[SELECTED EXTRACT]

* BEGIN *

XVIII. Accordingly Lentulus designed nothing small or trivial, but he determined to kill all the senators, and as many of the rest of the citizens as he could, and to burn the city, and spare nobody except the children of Pompeius, whom they intended to seize and keep in their power as securities for coming to terms with Pompeius, for already there was strong and sure report of his returning to Rome from his great expedition. A night had been fixed for the attempt, one of the Saturnalia,[185] and they took and hid in the house of Cethegus swords and tow and brimstone. They also appointed a hundred men, and assigned by lot as many parts of Rome to each, in order that by means of many incendiaries the city might be in a blaze in a short time on all sides.[186] Others were to stop up the water conduits and to kill those who attempted to get water. While this was going on, there happened to be at Rome two ambassadors of the Allobroges,[187] a nation which especially at that time was in a bad condition and oppressed by the supremacy of Rome. The partizans of Lentulus, considering them suitable persons for stiring up Gaul to revolt, made them privy to the conspiracy. They gave these men letters to their Senate and letters to Catilina, promising liberty to the Senate, and urging Catilina to free the slaves and to march upon Rome. They also sent with them to Catilina one Titus[188] of Croton to carry the letters. But inasmuch as the conspirators were unsteady men, who for the most part met one another over wine and in company with women, and Cicero followed up their designs with labour and sober consideration and unusual prudence, and had many men out of their body to keep watch and to help him in tracking out their doings, and as he had secret conversation with many of those who were considered to be in the conspiracy and whom he trusted, he became acquainted with their communication with the strangers, and laying an ambuscade by night he seized the man of Croton and the letters, with the secret assistance of the Allobroges.

* END *

[PROVIDED RECORDS]
* BEGIN *

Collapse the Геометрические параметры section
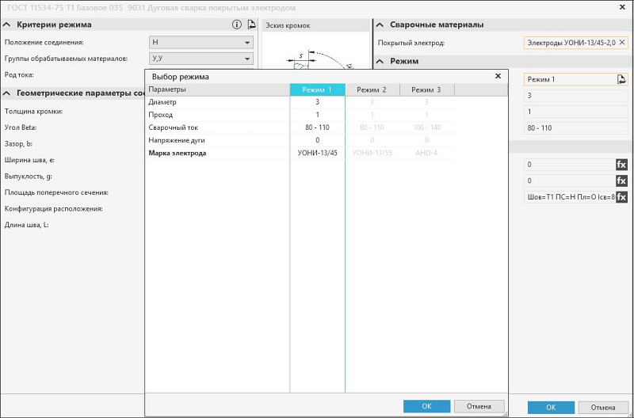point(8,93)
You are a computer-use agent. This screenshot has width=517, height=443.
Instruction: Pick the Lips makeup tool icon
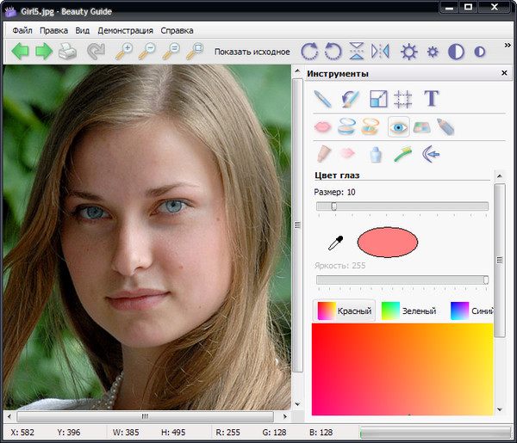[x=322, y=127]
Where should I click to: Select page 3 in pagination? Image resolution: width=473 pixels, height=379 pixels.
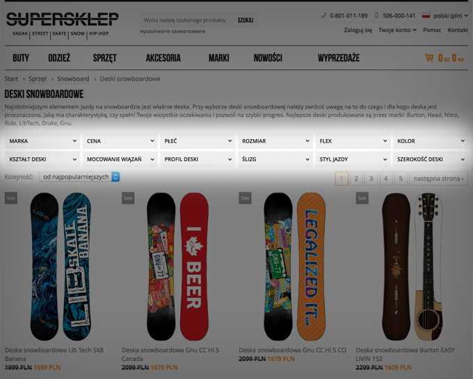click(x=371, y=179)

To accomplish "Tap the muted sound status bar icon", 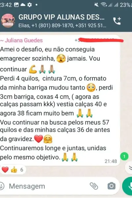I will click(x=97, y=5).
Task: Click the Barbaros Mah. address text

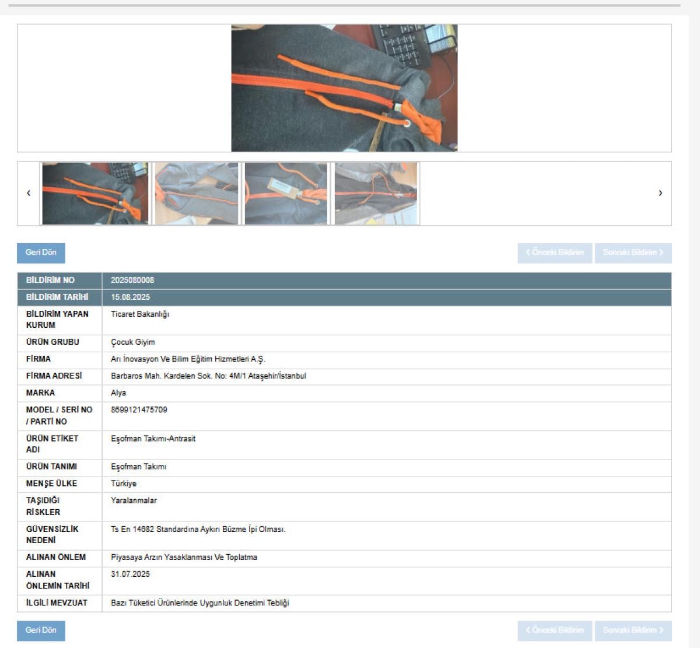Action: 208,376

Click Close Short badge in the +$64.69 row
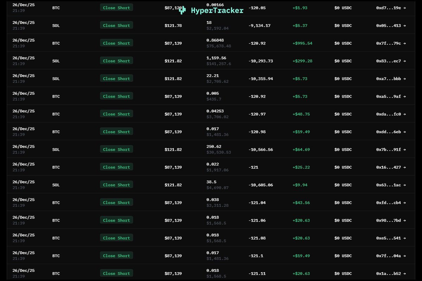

* END *
* BEGIN *

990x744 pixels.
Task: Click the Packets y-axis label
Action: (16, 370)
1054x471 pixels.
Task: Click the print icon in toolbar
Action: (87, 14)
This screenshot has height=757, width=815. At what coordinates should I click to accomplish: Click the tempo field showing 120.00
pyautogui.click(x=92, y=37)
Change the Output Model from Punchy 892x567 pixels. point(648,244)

* END *

According to the conspiracy passage, what did the conspirators hide in the house of Cethegus? The lines have no connection to the conspiracy passage.

Swords, tow and brimstone.